▶ _TASK TO CARRY OUT_
Give back only the lines in the records below from the one with "[Russian] (350, 43)" to the one with "YENİ NESİL ÇATI SİSTEMLERİ (289, 729)", both inclusive, word for word.

▶ _DATASET EXCERPTS_
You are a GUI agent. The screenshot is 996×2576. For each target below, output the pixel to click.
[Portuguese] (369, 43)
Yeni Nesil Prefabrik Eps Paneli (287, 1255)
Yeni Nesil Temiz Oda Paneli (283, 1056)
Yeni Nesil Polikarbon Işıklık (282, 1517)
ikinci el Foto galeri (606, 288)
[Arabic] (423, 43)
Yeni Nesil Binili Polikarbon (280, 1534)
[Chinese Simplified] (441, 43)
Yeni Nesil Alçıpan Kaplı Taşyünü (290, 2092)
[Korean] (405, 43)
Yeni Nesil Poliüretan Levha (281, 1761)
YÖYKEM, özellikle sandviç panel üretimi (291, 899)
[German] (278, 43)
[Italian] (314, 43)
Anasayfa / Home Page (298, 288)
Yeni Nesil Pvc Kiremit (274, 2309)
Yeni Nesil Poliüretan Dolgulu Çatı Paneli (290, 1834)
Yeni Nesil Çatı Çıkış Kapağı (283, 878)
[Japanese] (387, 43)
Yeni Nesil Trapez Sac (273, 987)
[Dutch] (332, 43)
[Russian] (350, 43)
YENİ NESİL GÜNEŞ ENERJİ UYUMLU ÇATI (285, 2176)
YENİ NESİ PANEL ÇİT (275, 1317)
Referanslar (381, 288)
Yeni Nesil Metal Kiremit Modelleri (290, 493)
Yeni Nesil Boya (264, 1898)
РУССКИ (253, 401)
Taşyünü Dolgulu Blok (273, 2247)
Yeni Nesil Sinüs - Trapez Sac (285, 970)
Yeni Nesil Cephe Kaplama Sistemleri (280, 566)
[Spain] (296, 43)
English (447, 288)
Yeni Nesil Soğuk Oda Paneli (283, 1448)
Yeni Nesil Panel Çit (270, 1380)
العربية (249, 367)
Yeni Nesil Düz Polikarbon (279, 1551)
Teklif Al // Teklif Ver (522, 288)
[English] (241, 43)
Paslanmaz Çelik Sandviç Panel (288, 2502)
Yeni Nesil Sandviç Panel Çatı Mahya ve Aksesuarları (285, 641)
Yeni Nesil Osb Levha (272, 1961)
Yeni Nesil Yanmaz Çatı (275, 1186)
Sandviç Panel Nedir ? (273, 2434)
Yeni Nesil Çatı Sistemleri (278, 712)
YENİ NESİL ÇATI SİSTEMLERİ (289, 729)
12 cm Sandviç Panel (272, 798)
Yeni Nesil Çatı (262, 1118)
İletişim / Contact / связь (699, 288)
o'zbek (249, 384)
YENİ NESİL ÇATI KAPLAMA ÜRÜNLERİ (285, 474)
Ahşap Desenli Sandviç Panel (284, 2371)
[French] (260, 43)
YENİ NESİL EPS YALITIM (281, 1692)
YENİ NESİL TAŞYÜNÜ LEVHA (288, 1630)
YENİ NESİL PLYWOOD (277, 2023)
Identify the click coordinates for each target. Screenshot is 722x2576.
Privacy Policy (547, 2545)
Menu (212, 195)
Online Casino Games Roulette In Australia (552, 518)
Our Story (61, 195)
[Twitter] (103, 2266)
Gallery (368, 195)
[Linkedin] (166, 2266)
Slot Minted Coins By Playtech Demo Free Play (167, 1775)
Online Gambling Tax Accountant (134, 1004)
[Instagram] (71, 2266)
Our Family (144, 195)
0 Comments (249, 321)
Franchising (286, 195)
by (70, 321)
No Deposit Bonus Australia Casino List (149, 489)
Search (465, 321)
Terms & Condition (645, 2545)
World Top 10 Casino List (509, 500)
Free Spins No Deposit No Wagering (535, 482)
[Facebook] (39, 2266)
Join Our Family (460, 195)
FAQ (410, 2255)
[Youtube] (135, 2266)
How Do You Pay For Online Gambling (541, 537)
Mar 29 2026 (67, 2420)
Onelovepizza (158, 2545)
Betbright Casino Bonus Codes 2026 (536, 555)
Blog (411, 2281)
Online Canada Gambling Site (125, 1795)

▶ _YOUR SOLUTION_
[Russian] (350, 43)
YENİ NESİL GÜNEŞ ENERJİ UYUMLU ÇATI (285, 2176)
YENİ NESİ PANEL ÇİT (275, 1317)
Referanslar (381, 288)
Yeni Nesil Metal Kiremit Modelleri (290, 493)
Yeni Nesil Boya (264, 1898)
РУССКИ (253, 401)
Taşyünü Dolgulu Blok (273, 2247)
Yeni Nesil Sinüs - Trapez Sac (285, 970)
Yeni Nesil Cephe Kaplama Sistemleri (280, 566)
[Spain] (296, 43)
English (447, 288)
Yeni Nesil Soğuk Oda Paneli (283, 1448)
Yeni Nesil Panel Çit (270, 1380)
العربية (249, 367)
Yeni Nesil Düz Polikarbon (279, 1551)
Teklif Al // Teklif Ver (522, 288)
[English] (241, 43)
Paslanmaz Çelik Sandviç Panel (288, 2502)
Yeni Nesil Sandviç Panel Çatı Mahya ve Aksesuarları (285, 641)
Yeni Nesil Osb Levha (272, 1961)
Yeni Nesil Yanmaz Çatı (275, 1186)
Sandviç Panel Nedir ? (273, 2434)
Yeni Nesil Çatı Sistemleri (278, 712)
YENİ NESİL ÇATI SİSTEMLERİ (289, 729)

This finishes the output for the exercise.